There was a call to make MTOP de-centralised and so more accessible and affordable.  As despite misoprostol being available on PBS professor Angela Taft found many women find cost a significant barrier. Spontaneous discussion highlighted women’s experiences can vary widely depending on the state. Lauren Coelli described a successful nurse-led approach used in Victoria and emphasised importance in training all members of the MDT including receptionist staff to de-stigmatise.

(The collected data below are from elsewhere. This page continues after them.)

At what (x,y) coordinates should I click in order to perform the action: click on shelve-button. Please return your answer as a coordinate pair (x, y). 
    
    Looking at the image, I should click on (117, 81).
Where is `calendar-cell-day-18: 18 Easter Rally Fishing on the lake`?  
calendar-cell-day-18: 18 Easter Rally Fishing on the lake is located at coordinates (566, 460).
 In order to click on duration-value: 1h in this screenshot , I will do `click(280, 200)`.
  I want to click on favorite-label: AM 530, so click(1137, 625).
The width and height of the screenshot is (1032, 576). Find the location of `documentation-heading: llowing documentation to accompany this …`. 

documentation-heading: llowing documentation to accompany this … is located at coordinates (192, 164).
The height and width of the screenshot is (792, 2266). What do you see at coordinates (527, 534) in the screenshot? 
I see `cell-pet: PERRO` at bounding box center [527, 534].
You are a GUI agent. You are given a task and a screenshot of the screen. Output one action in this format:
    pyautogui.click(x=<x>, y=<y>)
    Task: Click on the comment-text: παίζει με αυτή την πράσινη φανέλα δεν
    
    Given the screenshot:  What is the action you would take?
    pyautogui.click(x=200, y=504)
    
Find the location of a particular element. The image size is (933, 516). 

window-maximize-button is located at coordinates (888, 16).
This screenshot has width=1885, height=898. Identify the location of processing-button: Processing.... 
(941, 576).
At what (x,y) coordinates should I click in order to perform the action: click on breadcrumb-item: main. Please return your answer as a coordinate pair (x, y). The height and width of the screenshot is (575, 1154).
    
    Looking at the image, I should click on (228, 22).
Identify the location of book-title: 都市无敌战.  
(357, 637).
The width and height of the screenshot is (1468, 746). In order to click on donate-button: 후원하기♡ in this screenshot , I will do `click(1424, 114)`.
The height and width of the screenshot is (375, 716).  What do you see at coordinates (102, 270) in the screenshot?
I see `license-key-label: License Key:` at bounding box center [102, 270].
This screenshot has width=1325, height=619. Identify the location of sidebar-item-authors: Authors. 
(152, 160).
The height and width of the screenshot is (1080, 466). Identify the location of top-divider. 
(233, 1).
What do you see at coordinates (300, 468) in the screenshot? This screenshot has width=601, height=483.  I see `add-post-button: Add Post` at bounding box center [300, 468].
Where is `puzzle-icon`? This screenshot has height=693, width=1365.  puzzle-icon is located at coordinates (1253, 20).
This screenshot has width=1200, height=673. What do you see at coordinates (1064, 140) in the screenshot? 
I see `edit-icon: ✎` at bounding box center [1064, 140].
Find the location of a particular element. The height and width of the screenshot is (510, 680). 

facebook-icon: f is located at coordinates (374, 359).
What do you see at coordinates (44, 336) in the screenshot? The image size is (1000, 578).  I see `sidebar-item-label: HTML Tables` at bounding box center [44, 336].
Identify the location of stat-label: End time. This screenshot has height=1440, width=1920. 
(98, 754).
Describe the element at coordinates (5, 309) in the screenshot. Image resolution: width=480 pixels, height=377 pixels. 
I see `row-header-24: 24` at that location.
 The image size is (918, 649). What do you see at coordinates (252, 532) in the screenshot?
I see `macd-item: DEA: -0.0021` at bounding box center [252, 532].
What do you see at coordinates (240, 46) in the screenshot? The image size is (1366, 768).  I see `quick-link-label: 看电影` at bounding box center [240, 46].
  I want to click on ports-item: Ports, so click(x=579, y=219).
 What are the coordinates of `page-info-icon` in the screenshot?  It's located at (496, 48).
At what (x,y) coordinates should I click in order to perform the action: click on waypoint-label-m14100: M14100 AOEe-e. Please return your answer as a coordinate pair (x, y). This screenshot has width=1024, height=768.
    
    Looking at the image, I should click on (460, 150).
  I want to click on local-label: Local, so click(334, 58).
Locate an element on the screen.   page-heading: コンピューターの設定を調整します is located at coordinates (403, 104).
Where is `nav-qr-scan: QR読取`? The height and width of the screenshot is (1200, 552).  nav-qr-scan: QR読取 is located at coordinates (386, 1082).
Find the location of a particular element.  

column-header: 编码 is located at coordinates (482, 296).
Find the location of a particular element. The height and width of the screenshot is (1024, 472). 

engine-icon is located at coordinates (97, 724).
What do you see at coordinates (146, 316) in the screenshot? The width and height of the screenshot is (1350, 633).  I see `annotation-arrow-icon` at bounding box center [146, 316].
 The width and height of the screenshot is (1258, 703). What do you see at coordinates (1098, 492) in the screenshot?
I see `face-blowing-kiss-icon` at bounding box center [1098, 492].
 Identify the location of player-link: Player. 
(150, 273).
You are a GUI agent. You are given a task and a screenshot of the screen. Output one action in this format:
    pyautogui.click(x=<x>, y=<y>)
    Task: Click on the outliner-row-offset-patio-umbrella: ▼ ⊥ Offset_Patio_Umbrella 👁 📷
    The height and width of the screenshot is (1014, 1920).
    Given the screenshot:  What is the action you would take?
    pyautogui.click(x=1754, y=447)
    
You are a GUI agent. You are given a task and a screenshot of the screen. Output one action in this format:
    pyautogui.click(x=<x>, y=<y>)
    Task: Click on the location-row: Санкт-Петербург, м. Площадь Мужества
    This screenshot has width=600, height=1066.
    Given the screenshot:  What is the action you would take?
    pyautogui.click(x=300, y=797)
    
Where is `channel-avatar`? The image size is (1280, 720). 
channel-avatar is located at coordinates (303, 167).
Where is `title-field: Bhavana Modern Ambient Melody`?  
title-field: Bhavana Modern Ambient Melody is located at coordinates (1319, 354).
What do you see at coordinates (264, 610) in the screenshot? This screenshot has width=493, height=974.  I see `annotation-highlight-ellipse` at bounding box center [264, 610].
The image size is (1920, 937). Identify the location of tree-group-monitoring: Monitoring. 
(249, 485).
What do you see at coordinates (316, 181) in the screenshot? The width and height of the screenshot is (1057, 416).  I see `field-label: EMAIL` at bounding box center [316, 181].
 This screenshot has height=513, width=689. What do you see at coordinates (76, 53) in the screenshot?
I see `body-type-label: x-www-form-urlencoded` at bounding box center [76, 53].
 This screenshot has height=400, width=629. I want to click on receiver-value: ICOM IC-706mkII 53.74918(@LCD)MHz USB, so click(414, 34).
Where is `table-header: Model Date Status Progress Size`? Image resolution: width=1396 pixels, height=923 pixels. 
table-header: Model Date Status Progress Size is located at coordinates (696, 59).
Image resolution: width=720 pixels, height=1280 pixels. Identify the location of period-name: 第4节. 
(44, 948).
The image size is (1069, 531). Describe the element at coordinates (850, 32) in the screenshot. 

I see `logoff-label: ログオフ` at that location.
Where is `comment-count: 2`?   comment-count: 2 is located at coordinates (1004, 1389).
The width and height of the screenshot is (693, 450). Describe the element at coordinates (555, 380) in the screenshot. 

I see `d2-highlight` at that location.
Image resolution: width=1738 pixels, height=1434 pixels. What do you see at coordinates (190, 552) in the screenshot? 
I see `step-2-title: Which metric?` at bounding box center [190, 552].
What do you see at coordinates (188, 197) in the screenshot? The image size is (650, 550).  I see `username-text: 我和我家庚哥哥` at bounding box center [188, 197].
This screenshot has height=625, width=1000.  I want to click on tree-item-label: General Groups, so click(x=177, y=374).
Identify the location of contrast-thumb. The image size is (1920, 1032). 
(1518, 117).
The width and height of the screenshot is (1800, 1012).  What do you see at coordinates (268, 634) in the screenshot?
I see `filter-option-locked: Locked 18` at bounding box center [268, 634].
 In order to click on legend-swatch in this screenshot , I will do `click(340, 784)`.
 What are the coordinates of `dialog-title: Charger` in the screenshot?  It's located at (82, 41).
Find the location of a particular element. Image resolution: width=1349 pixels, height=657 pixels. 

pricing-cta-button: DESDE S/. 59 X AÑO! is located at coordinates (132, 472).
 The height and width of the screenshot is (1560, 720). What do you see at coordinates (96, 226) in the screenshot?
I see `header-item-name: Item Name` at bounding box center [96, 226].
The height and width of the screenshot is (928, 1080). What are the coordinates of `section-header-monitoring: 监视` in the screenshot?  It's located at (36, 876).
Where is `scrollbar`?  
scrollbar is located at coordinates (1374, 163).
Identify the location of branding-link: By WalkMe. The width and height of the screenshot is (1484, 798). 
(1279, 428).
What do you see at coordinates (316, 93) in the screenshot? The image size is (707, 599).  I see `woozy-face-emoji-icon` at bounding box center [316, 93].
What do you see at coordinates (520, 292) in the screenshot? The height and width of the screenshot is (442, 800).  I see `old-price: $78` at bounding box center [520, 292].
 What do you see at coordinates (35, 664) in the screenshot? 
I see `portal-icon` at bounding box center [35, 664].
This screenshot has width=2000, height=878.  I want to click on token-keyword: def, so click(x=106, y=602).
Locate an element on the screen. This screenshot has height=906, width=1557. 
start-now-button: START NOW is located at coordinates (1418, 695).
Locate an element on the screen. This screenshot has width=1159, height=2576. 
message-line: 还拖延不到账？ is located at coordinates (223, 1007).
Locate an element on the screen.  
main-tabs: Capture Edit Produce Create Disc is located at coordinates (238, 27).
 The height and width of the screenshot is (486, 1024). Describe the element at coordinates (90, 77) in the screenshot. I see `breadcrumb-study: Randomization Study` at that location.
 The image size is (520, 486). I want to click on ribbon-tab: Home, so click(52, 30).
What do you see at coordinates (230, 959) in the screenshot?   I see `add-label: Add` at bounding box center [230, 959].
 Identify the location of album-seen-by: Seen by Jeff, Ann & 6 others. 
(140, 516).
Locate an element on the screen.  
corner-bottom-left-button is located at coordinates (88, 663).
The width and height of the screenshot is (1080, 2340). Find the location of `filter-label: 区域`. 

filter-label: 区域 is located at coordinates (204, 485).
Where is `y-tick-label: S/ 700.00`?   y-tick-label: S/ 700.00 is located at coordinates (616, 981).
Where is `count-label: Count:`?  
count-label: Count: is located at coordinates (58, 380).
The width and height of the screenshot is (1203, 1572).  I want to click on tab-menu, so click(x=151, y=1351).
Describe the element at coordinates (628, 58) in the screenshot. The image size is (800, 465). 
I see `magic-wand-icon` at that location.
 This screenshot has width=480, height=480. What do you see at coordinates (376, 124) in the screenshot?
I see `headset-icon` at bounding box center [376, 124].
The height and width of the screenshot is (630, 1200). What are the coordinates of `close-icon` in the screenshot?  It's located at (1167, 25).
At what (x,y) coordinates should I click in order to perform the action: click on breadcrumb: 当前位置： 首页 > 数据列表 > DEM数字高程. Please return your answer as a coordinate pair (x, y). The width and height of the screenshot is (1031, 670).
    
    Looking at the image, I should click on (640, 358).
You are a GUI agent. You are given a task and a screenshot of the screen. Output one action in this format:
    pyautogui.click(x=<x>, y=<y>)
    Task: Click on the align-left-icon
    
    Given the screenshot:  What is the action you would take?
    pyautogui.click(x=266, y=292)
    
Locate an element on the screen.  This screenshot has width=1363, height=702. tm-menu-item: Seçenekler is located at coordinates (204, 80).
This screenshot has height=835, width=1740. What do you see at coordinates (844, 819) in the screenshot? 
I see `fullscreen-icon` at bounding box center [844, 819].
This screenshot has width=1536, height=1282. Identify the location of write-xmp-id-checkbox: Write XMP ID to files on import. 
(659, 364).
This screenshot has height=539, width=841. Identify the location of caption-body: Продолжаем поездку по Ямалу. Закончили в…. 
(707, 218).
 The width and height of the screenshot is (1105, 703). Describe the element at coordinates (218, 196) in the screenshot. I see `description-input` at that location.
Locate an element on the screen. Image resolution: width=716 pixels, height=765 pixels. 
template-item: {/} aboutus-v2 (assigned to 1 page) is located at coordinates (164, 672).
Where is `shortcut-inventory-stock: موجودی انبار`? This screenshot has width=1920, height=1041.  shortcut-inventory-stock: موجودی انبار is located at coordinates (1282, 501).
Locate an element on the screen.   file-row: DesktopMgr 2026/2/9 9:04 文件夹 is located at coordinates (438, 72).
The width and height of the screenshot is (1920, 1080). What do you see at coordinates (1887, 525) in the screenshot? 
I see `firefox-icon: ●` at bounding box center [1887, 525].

Other interesting lectures included Dr Deborah Bateson speaking about POP (75mcg desogesterol  - not available in Australia) as a treatment for migraine possibly due to anovulation. Associate professor David Templeton who presented the increased follow up of victims of sexual assault due to improved relationship between sexual assault and sexual health services, councillors calling individuals to make appointment, separate waiting room, councillor obtaining sexual history, and personal phone call with negative results. >10% of these patients had an STI showing the importance and benefit of proactive follow up.  Todd Fernando discussed how the media/ literature fuelled view of aboriginal men either being heterosexual or hyper-sexualised MSM needs to be remedied to aid engagement with sexual health services and Tiffany Jones talked about how policy made LGBTIQ young people feel safe. Lack of policy and poor education in schools around LGBTIQT leads to increased bullying, days off school, self harm and suicide whereas promoting activism can me protective.